Diego Luna showed that Andor may be his very last adventure in the galaxy far, far away.
Speaking on an episode of Entertainment Weekly’s Dagobah Dispatch podcast, the Rogue One: A Star Wars Story alum notes that after he finishes up work on Andor Season 2, he might not be back for more. “For me, this is it. It’s a beautiful journey now that I have 24 episodes, 24 shorter films, to tell the tale of where Cassian comes from and the way he got to be the person we met in Rogue One,” Luna explained. The actor elaborated that that is how he loves to approach his projects, noting that the finality grants him a experience of stability. “It does have a starting and an end. Therefore, I can recognize it and I can experience the journey and kind of picture the aim we have. I assume this is needed, in any other case you are usually working to get somewhere else. I do not think that way.”

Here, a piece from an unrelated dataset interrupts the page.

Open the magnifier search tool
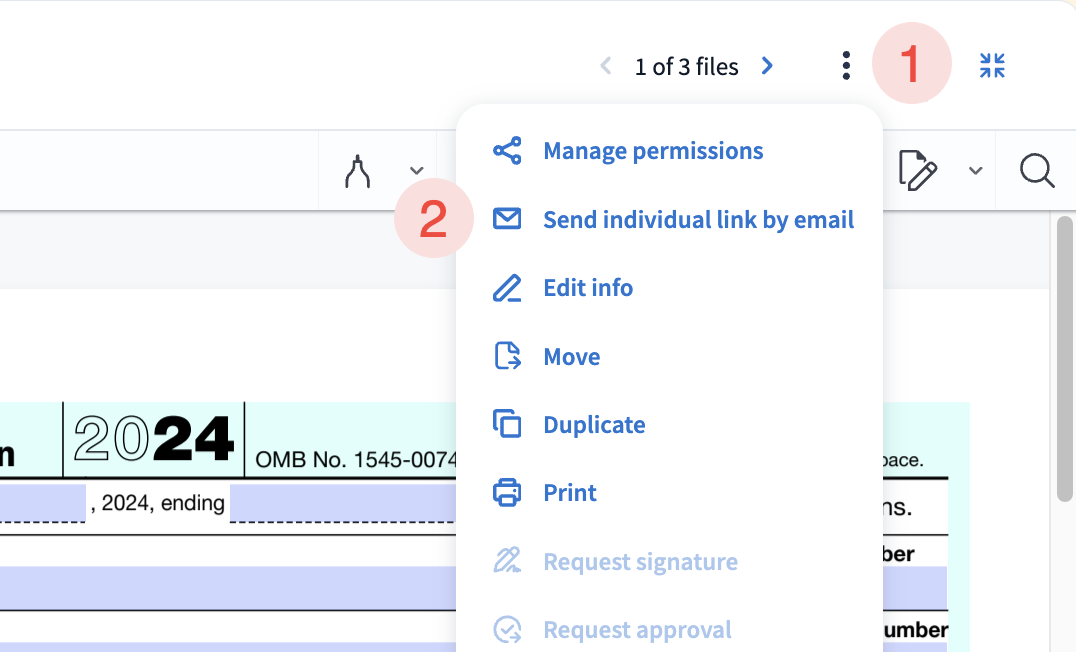This screenshot has width=1076, height=652. coord(1037,171)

Andor serves as an beginning tale for the eponymous Star Wars rebel, chronicling the years earlier than his heroic sacrifice to seize and transmit the blueprints to the Empire’s Death Star. Critics have extensively praised the display for analyzing a grittier corner of Lucasfilm’s sci-fi universe, emphasizing the struggles of everyday humans under the rule of an oppressive military force. Luna himself has stated that the show’s darker tone is what sets it apart from different Star Wars stories.
Andor Gets Real
“What I would say is that under is the most grounded Star Wars you may get,” Luna revealed. “This is about the people. There’s no Jedi around, and it is very darkish times in the galaxy.” Showrunner Tony Gilroy persisted this train of idea by explaining that his purpose was to make the show as authentic as possible. “Every day our aspiration in each department, on every costume, every weapon and every sideburn is usually a way to make it real. That’s the overriding manifesto for our show – make it real,” Gilroy said
These sentiments had been echoed by co-star Genevieve O’Reilly, reprising her role as Mon Mothma, who said that Andor’s genre breaks the mold, eschewing the franchise’s expected space opera tone. “At the moment, the Emperor has all of the numbers, and [Mon Mothma] is a very lonely voice,” O’Reilly explained. “In order to change, she has to position her head above the parapet, that’s fairly dangerous, and I think that is what permits for the thriller element that runs through this season.”
The first 3 episodes of Andor are now streaming on Disney+ with new installments releasing every Thursday.